- Exercise
Gather every line in the items below that contains the string "width", and copy each such line in full.

======

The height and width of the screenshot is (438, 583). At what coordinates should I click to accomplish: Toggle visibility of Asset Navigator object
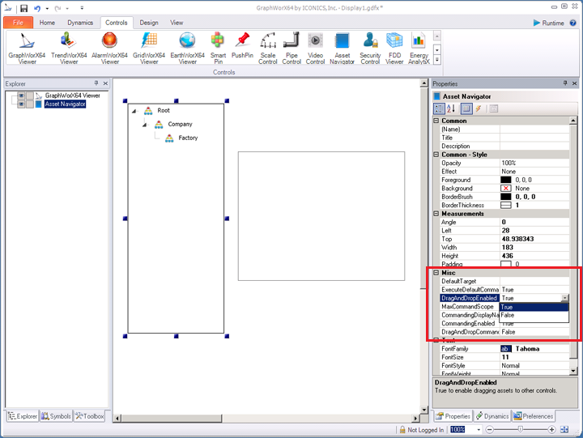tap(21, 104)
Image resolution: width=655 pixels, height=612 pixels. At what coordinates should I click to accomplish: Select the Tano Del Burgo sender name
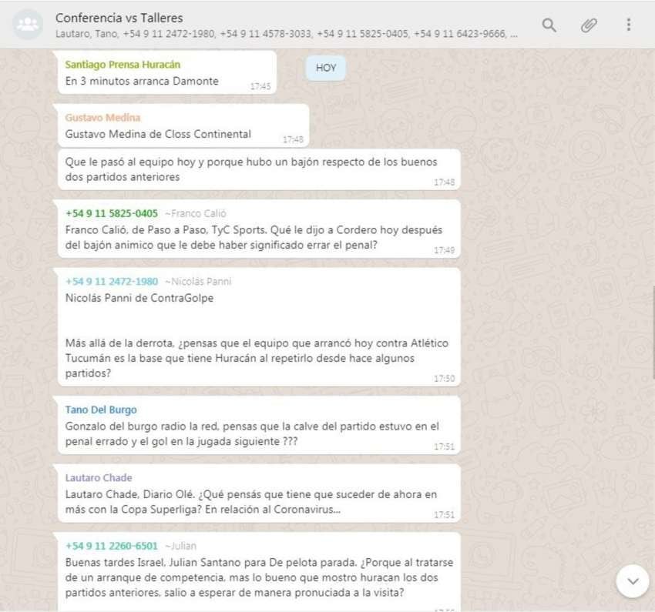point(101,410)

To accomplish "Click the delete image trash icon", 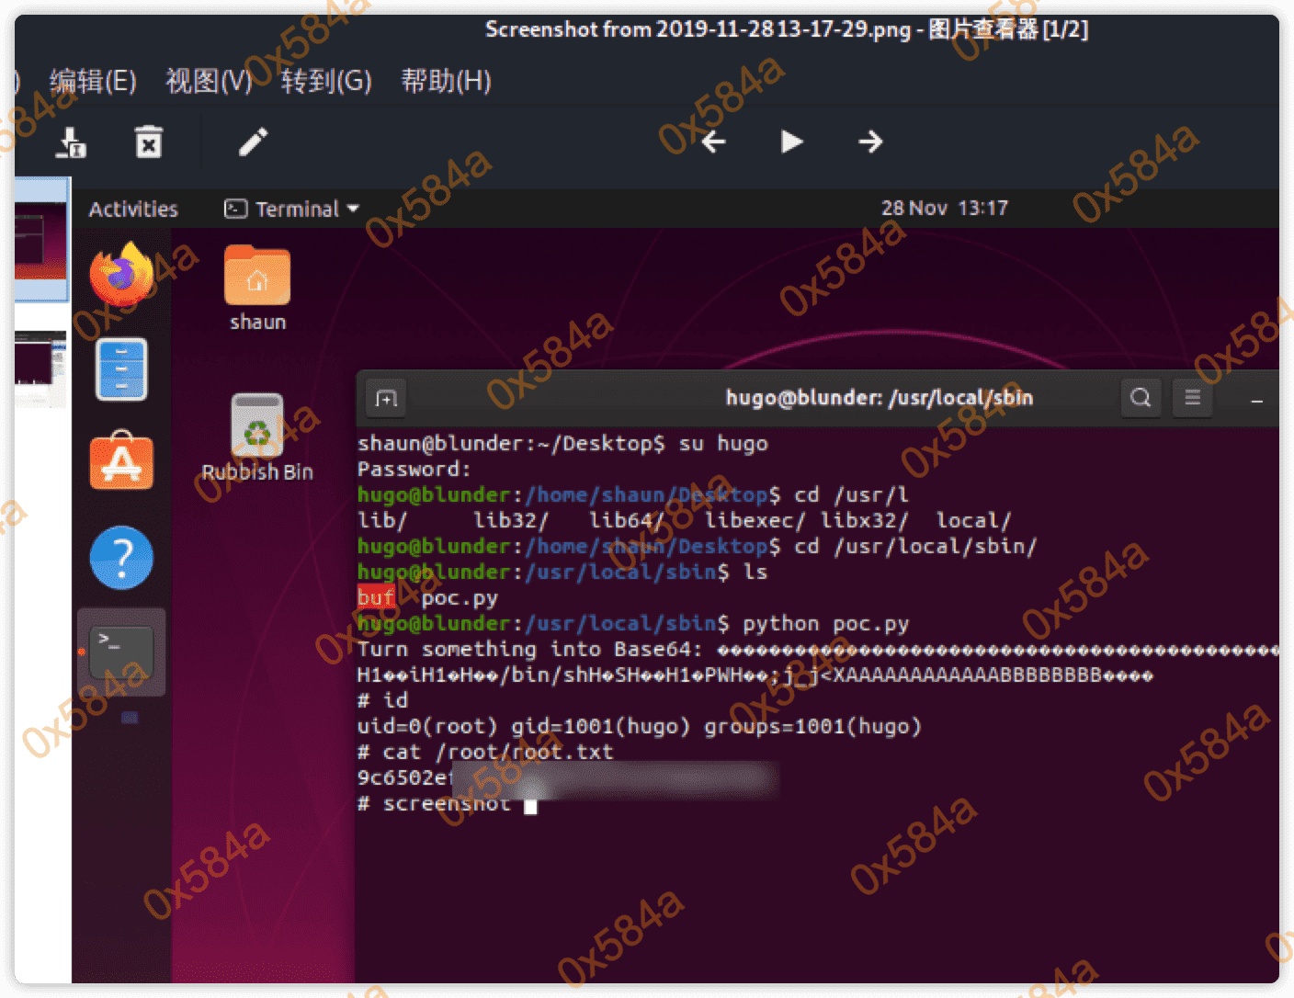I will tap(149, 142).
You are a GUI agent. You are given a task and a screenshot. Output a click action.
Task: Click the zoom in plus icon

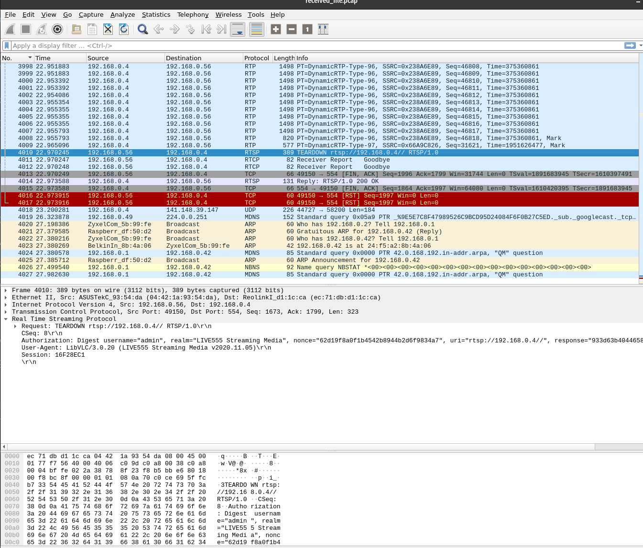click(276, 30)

======

- Exercise solution
The height and width of the screenshot is (438, 583). At what coordinates should I click to accomplish: Toggle visibility of Asset Navigator object
Image resolution: width=655 pixels, height=612 pixels. At what coordinates should I click to accomplish: Select the Tano Del Burgo sender name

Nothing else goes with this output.